Although Germany’s primarily licence fee funded public channels ARD and ZDF together still achieve television ratings about 40%, they face increasing competition from the well-financed private broadcasters. Repeatedly, they were defeated in the acquisition of films or sport coverage rights.
But behind the curtain of competition between the still growing number of private channels, the power is concentrated in the hands of the Kirch family and the Bertelsmann group, both holding an incredible amount of shares in the major channels. The Kirchs have shares in SAT1 (43%), PRO7 (47.5%), PREMIERE (25%), DSF (24.5%) and KABEL1 (21.4%), whereas Bertelsmann has got shares in PREMIERE (37.5%), RTL (37.1%), VOX (24.9%) and RTL2 (7.8%). Moreover Kirch and Bertelsmann do not just own television channels, they are also among Germany’s biggest production companies, film and licence traders.
During the past, this concentrated power has been watched by the political parties with objection regarding to the possible misuse of public opinion. But in recent months, Helmut Kohl’s Christian Democrats (CDU) and oppositional Social Democrats (SPD) seem to agree that only strong German broadcasting companies can prevent American groups such as Disney from taking over the German market, which would be seen as a danger for media jobs in Germany.

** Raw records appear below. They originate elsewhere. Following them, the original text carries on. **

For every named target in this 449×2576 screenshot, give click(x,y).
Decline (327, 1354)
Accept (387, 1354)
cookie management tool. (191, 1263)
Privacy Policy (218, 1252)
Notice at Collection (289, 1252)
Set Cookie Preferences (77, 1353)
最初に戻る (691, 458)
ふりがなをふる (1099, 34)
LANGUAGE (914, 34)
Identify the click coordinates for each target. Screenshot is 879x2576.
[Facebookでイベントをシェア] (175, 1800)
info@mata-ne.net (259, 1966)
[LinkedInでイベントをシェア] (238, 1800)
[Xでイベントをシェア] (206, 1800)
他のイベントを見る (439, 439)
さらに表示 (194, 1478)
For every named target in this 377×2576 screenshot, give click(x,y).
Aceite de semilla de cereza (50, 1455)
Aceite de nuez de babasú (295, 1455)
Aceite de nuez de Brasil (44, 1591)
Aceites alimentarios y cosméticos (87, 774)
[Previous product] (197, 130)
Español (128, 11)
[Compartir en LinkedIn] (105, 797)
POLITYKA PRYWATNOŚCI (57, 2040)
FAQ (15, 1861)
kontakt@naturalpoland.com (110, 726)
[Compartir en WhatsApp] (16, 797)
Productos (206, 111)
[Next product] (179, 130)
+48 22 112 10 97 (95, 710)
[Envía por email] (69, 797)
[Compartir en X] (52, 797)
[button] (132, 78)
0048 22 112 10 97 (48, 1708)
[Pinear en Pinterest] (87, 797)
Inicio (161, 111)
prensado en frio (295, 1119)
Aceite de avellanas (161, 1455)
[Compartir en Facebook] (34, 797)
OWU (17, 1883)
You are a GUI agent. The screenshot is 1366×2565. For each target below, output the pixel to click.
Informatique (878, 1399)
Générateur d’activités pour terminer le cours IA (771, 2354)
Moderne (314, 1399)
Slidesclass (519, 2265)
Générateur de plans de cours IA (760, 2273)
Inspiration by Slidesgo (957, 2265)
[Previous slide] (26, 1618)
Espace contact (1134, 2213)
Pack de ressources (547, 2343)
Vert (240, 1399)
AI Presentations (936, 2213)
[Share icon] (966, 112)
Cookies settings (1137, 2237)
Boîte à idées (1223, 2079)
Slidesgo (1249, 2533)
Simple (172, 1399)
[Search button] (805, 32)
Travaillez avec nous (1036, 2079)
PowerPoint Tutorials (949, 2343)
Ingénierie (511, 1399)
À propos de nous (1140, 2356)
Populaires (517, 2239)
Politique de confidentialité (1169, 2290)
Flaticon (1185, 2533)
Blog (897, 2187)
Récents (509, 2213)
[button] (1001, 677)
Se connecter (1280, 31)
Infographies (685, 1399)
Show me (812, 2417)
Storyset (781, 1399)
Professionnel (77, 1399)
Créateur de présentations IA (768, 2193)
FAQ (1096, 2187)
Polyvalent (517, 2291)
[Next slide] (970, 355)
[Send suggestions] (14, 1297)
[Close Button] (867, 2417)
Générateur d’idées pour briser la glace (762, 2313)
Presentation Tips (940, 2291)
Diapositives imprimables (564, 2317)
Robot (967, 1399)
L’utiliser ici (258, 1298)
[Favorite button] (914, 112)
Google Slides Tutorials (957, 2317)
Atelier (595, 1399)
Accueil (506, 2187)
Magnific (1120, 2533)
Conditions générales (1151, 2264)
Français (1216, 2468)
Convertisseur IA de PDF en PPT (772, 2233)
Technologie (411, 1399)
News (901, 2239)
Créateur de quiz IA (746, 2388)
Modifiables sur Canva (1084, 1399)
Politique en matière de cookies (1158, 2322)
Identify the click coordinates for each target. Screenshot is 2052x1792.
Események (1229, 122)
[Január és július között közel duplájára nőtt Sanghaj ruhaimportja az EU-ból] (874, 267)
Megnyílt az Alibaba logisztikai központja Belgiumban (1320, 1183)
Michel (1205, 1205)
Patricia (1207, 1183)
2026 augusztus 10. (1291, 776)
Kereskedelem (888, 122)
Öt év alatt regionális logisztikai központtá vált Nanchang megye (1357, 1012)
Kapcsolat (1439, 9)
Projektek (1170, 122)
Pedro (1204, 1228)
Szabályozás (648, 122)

There are common plans of loosening broadcasting law, allowing single persons or companies more interests than at present, where majority shares are forbidden. In the future, owing one channel up to 100%, a second up to 50% and every further up to 25%, will be allowed. The only limit is supposed to be a total market share of 30%, but regarding to a present 40% share of the public channels, this would represent a 50% portion of the private market. Critics question whether this can be an effective limit to prevent too much concentration in the media market.